[[ Document passage, beginning ]]
Date: 2015-06-10
Type of information: Presentation of results at a congress
phase: 1b/2a
Announcement: presentation of results at The European League Against Rheumatism (EULAR) 2015 annual meeting taking place in Rome, Italy
Company: Xencor (USA - CA)
Product: XmAb®5871
Action
mechanism: monoclonal antibody. XmAb®5871 is a first-in-class monoclonal antibody that targets CD19 with its variable domain and that uses Xencor\'s XmAb immune inhibitor Fc domain to target FcγRIIb, a receptor that inhibits B-cell function. XmAb5871 is the first drug candidate that Xencor is aware of that targets FcγRIIb inhibition. Xencor has demonstrated in multiple animal models and in initial human clinical trials that XmAb5871 inhibits B-cell function without destroying these important immune cells.
[[ Document passage, end ]]
[[ Provided records, beginning ]]
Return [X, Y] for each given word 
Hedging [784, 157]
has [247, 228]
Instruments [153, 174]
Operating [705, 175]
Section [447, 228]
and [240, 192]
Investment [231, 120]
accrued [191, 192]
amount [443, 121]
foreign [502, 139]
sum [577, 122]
[[ Provided records, end ]]
* _Exercise prompt_:
According to the XmAb®5871 announcement, which receptor does the antibody's Fc domain target?

* _Exercise response_:
FcγRIIb, a receptor that inhibits B-cell function.